● **What you are asked to do**: Return everything in the film dialogue below from "This is Jonesy." down to "people, you know?", copied word for word.

So Mr. Harrington...

Uh, wait a minute.

Dr. Nourmand?

Yes?

Can you just call me Solo?

Why?

Well, a-aside from the fact

that it's my name, I've...

I've just been coming

here for almost a year now

and, uh, frankly, this could be...

this could be it for us.

So I was just wondering

if we could just end

on a less formal note, you know?

Oh. Uh...

Yeah.

Sure.

- Well...

- Yeah, I... I can call you Solo.

Great.

Okay, good, good.

And you are...

I'm still Dr. Nourmand.

Okay.

I, uh, I got...

I got you this jacket.

Oh... Well...

Thank you very much.

I can't accept it, uh...

but it is a very nice gesture, nonetheless.

Thank you.

I... I think you should just take the jacket.

W- why?

Because I bought it for you.

Well, do you do that often?

I mean, do you buy gifts...

No.

For your... for your friends...

- No.

- Family?

- No. No, no, no.

- No?

Just this.

What about this being it?

Well, I... you know, I just...

I just spend a very large

portion of my time here.

And, uh, you know, to be honest,

I was just walking down the street

and I saw the jacket in...

in the window and...

- Oh, no.

I thought it would look nice on you

I don't know,

I think you just take the jacket.

No, no, no, I...

I... I am.

I'm considering that.

But I meant...

I meant "this", as in our time here.

Oh!

Oh, oh.

Well, yeah, I've just run out of money.

I'm broke.

Five days a week here for almost a year

just added up a lot quicker

than I thought it would and...

Yeah.

How do you feel about that?

F***ed.

I feel f***ed.

I mean... No, I feel... no, I feel...

- F***ed?

- I feel better than I did, right?

- Yeah.

But... but now what, right?

Well, what do you think?

Uh, well, you know, I... I mean, I...

I... I could...

I'm going to start writing again.

Try to make a little money.

Well, that's good.

- Yeah.

- Yeah, that's very good.

Yeah.

Yeah, I'll call you when that happens.

Do you ever consider getting a pet, Solo?

What?

Out of the way, jerk-off!

You know, pal, uh...

The best thing about buying a dog

is that, uh, you can always get rid of it.

I mean, if you don't like it.

The dog, I mean.

When'd you get that jacket?

This is Jonesy.

You're listening to Jonesy's Jukebox.

It's a beautiful day in L.A.

F***ing hell.

Why are there so many people here, man?

Well, that's the thing about these places:

a lot of people, you know?

Some good, some not so good,

and some just pure fantasia.

Jesus Christ!

That never happens to me... ever.

Oh, my God!

Hello.

Wait a minute.

She might have been the one.

- I think I need to go back.

- What?

That was the one.

● **Material supplied**:
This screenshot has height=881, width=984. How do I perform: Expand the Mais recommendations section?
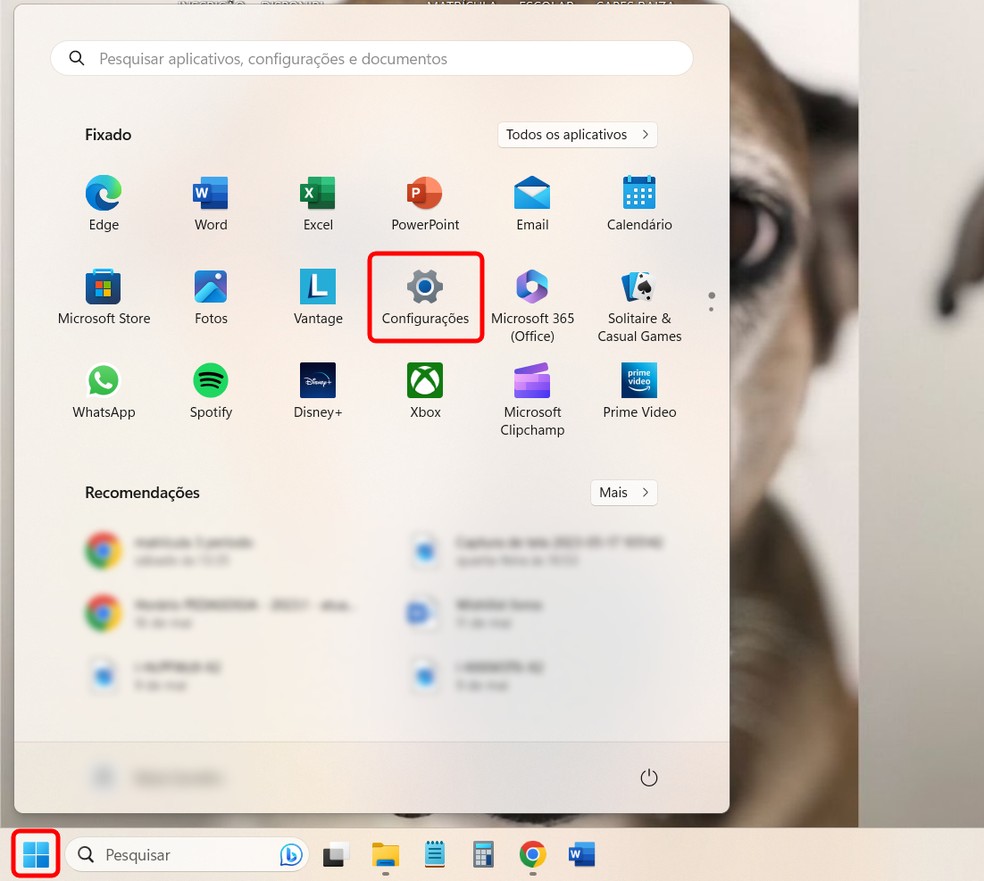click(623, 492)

--

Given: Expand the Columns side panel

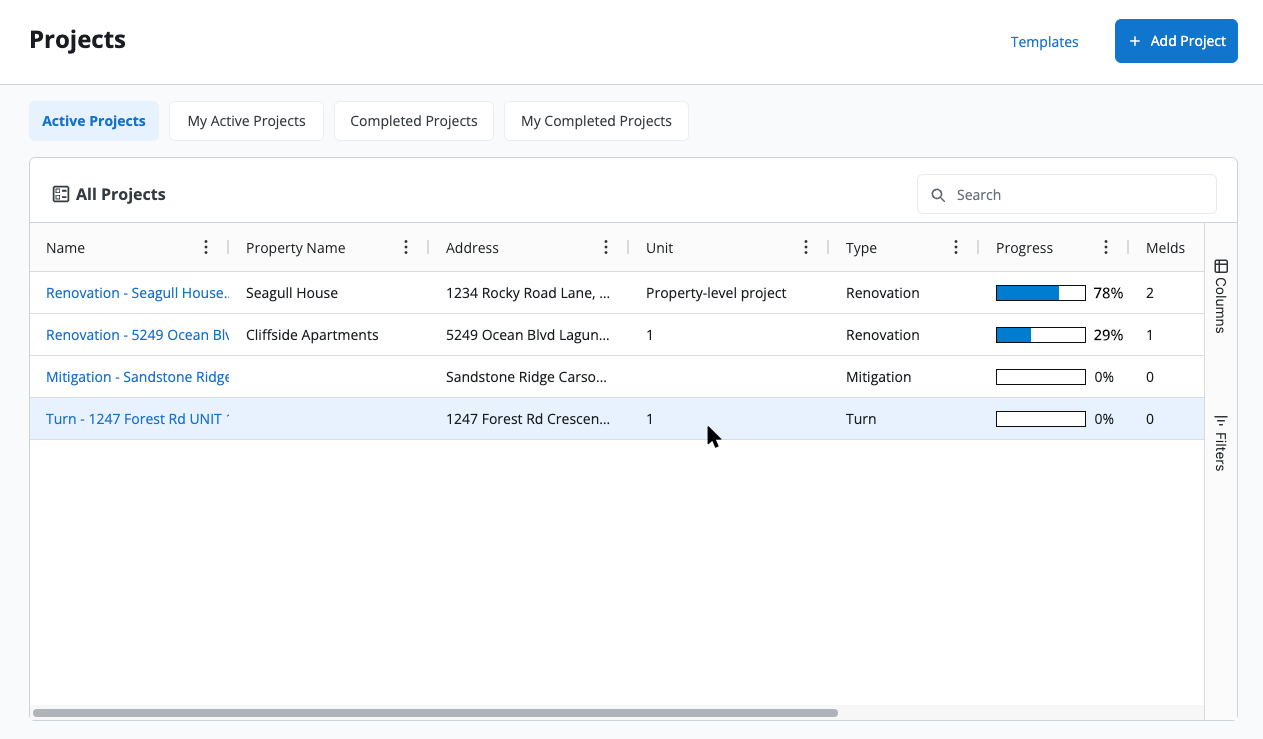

● **Reply to the task**:
This is Jonesy.

You're listening to Jonesy's Jukebox.

It's a beautiful day in L.A.

F***ing hell.

Why are there so many people here, man?

Well, that's the thing about these places:

a lot of people, you know?